Sunday, May 3, 2015

Five good, five bad, Lagos version

As part of the foreign service bloggers group I thought I would belatedly join group of bloggers posting about the pros and cons of living and working overseas - in my case, that means in Nigeria. Then I thought, "I'm in the middle of language trIning and my brain is fried, why reinvent the wheel?" So I decided to poach from old me. For a list of five(ish) good things about Lagos, just check these old blog posts. Incidentally, I really need to finish my list of eight reasons to bid Lagos high. Any day now...

And just a note, I am aware that some of these sound a little Pollyanna-esque, but keep in mind that they were written while I was still at post and aggressive optimism turns out to be my primary coping strategy - that and Lagos does actually have lots of good qualities and it's annoying to see it get such a relentlessly bad rap.

As for the "bad", I'm sure it's nothing unexpected, but here goes:

1) Restrictions. Let me just repeat that, restrictions, restrictions, restrictions. In case you didn't know me as a two year old, I do NOT like people telling me what to do, and being given a list of no's right off the airplane was incredibly frustrating to me. 
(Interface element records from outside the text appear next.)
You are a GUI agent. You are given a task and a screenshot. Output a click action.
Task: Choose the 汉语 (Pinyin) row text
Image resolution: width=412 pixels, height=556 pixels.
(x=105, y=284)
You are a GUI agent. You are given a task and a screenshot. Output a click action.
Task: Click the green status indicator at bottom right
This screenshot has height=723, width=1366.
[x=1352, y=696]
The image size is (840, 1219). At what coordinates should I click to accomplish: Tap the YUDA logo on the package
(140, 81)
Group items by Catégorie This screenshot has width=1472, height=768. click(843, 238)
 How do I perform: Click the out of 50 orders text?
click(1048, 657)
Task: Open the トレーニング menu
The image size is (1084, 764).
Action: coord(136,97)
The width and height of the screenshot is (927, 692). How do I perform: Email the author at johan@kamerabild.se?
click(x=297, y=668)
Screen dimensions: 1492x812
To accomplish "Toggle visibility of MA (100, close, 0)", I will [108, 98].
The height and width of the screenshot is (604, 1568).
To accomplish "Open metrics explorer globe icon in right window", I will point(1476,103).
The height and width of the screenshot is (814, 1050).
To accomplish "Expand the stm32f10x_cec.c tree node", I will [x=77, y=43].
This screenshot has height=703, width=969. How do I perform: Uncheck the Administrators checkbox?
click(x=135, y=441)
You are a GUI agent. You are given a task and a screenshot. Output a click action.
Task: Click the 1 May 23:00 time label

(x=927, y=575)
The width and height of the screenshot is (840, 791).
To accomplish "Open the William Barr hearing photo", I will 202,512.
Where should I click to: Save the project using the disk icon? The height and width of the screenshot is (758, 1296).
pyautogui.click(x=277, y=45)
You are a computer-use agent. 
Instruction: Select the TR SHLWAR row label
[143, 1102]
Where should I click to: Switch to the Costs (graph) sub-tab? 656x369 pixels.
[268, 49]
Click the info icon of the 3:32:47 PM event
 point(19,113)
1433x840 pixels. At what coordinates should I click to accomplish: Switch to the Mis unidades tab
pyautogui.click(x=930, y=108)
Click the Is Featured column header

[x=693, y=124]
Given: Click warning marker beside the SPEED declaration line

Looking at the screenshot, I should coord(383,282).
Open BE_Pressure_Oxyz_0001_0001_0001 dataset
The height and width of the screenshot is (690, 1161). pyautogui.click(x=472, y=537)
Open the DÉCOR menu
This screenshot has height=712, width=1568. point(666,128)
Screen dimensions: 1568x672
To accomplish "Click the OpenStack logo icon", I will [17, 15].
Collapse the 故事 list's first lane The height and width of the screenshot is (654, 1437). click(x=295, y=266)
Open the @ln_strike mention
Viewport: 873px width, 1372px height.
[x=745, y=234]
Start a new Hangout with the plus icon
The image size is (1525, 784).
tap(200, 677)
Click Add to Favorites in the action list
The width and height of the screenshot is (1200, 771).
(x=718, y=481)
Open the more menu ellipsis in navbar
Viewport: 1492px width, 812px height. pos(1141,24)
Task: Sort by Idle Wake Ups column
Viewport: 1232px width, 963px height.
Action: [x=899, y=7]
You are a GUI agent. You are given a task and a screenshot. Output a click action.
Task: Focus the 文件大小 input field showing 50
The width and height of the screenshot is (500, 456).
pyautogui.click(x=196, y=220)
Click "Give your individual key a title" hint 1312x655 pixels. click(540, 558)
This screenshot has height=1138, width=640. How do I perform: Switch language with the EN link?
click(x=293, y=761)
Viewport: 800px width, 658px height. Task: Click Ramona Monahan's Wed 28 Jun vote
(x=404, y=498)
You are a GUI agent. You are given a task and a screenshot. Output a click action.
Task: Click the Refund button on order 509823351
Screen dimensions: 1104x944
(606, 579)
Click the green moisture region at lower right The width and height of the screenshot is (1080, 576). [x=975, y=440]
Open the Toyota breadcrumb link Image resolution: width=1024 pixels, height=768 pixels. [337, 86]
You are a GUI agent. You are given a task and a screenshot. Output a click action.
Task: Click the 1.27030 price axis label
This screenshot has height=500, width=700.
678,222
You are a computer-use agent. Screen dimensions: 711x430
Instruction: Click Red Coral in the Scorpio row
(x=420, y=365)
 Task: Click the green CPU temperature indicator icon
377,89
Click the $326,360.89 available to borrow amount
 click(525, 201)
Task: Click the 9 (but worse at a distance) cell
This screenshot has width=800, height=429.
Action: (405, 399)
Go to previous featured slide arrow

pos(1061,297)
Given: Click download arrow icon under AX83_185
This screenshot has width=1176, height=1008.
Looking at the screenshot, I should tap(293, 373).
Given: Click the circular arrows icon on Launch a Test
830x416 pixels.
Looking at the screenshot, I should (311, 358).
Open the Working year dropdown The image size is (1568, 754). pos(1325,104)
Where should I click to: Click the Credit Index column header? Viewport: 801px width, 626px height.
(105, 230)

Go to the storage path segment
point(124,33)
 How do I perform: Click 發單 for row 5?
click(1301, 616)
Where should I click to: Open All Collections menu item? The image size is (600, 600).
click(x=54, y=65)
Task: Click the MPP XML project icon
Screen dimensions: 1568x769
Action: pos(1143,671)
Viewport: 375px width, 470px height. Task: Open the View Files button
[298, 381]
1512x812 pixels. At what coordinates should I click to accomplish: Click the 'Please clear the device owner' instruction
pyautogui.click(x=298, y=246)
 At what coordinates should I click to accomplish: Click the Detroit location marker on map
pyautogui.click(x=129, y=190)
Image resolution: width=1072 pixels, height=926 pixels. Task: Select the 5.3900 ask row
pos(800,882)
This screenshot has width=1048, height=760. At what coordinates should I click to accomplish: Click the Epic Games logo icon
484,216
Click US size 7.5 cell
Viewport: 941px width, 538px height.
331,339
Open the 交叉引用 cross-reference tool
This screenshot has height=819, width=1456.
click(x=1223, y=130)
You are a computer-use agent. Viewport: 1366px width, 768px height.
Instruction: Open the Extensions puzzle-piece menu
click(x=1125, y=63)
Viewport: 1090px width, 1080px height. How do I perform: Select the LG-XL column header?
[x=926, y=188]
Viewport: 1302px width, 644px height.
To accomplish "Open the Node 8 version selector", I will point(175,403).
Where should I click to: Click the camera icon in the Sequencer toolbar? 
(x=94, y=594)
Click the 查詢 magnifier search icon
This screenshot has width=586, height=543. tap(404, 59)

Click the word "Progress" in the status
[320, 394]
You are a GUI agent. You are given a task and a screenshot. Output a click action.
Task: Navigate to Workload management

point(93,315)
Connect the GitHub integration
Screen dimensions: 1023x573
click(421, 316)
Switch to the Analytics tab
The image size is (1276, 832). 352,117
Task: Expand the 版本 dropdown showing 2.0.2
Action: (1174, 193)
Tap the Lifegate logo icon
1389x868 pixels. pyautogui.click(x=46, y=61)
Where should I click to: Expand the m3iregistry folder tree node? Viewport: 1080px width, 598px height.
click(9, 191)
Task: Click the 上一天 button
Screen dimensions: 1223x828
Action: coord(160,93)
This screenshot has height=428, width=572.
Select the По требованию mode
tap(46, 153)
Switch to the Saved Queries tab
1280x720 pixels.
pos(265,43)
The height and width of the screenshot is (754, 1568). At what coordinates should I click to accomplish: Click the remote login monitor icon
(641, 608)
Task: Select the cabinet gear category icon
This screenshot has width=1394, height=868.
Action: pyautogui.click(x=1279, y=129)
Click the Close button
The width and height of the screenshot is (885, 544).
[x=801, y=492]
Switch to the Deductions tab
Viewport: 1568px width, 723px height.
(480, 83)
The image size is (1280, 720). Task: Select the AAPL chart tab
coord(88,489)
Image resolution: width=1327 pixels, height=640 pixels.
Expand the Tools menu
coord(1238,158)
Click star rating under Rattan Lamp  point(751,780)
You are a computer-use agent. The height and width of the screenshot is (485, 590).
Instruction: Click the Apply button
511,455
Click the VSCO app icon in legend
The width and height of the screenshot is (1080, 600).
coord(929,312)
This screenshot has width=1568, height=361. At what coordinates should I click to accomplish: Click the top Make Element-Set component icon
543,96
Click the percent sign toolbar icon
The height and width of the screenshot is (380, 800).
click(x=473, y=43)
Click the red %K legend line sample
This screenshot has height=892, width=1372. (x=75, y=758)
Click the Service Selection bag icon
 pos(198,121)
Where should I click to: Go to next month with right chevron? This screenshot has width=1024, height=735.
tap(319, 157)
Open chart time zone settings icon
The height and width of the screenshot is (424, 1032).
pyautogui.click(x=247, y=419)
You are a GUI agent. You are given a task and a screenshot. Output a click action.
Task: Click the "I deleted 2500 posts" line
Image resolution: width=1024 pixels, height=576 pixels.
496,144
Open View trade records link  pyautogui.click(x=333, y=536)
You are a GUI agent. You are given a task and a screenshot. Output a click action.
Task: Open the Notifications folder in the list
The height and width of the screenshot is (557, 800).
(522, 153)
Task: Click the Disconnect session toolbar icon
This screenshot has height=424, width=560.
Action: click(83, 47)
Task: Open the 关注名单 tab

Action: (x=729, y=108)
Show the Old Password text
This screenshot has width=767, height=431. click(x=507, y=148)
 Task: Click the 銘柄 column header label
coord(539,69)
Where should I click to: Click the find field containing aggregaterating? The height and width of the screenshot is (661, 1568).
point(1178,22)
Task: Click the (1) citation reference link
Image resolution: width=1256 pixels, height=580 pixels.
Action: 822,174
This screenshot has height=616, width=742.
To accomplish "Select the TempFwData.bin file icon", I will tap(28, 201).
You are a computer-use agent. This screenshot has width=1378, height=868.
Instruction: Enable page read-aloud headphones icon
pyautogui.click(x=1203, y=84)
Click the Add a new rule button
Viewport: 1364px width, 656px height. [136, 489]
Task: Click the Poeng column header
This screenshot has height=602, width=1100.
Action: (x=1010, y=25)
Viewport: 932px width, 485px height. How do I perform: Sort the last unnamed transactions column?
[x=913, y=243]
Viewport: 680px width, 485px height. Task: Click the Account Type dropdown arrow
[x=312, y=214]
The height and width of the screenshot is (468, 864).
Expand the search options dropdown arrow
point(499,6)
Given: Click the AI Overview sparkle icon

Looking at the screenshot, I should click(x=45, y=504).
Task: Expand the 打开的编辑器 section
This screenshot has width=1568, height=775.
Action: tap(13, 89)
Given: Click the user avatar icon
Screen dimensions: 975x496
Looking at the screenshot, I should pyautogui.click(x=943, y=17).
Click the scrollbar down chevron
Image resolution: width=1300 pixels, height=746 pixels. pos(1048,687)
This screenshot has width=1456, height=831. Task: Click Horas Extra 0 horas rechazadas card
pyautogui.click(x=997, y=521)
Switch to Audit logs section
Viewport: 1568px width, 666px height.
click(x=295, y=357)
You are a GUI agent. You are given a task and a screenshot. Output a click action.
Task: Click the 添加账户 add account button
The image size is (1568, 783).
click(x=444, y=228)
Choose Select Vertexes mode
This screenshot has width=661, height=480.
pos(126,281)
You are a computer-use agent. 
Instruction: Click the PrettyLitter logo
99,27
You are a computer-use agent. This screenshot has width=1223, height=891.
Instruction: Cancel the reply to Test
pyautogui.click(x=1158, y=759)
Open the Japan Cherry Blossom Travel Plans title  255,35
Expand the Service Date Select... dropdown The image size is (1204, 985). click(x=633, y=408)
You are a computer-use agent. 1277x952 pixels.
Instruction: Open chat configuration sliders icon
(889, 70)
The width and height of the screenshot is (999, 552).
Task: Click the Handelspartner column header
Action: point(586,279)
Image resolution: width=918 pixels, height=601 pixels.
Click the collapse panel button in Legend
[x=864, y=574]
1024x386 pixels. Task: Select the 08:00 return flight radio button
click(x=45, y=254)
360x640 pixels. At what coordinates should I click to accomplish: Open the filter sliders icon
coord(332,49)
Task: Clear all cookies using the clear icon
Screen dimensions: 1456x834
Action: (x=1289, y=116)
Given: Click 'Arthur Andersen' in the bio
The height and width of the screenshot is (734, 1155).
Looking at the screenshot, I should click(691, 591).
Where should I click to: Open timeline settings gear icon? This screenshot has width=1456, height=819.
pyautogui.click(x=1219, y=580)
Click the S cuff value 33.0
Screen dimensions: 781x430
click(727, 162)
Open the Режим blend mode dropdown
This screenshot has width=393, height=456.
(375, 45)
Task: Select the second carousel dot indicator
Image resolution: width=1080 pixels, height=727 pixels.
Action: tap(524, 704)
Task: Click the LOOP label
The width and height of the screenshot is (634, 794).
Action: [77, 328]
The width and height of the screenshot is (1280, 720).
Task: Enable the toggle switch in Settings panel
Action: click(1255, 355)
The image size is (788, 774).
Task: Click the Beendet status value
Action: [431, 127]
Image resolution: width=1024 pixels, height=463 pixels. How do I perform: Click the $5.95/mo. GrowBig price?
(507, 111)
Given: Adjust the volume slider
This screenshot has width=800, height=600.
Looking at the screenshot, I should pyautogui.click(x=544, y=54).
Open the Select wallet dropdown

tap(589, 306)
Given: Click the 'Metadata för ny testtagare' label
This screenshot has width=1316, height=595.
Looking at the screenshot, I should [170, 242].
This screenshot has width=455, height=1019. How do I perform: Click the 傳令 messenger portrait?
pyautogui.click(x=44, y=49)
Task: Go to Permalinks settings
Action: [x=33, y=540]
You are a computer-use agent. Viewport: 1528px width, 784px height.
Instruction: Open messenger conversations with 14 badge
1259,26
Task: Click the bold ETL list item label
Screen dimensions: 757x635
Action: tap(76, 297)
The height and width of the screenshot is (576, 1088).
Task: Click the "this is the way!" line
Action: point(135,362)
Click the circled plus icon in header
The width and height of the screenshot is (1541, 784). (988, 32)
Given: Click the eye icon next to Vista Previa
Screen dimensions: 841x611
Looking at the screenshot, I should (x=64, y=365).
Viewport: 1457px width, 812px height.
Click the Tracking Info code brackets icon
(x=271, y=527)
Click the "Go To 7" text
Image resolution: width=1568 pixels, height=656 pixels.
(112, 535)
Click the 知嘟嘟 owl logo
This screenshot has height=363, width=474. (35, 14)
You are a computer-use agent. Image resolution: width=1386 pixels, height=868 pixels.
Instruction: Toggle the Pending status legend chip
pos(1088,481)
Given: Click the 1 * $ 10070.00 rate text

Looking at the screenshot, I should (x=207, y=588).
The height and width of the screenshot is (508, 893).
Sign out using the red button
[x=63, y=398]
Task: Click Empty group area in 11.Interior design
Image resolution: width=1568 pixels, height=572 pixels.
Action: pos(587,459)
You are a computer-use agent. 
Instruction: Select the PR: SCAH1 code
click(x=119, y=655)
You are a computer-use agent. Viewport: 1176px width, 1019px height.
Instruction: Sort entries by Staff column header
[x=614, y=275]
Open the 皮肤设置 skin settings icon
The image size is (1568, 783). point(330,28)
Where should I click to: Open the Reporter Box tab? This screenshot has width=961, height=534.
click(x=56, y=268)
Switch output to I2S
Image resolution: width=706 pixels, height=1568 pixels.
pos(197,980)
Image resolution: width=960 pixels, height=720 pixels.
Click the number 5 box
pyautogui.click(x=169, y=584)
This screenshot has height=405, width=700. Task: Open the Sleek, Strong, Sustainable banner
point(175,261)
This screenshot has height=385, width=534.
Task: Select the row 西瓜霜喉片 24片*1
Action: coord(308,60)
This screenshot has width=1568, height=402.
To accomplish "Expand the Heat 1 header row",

2) Along those same lines, it can be difficult to get a sense of the 'real Nigeria'. This is not one of those quintessentially African posts where you get lots of singing and dancing and cultural immersion opportunities. I assume all that is happening out in the parts of the country outside our safety net. Hopefully CLO can turn that around sometime soon!

3) You don't have easy access to nature. I fixed this by joining the yacht club, but no one else did and I can only imagine that was a big morale killer for many people.

This is getting depressing.

4) There aren't really day or weekend trip options - at least nothing that doesn't require pretty extensive clearance and planning - so there's no escaping the grind of Lagos when you just need a break.

5) Ok, so most of the above are just variations on the theme of being restricted and cooped up. So for a little variety, let me just add that Nigeria is very much a developing country and that can make life kind of exhausting, just across the board.

Really, though, just so it has been said, none of these should be deal breakers if you have actually joined the foreign service with the intention of serving where you are needed. And believe me, Lagos needs you! (Free guilt trip for every reader!)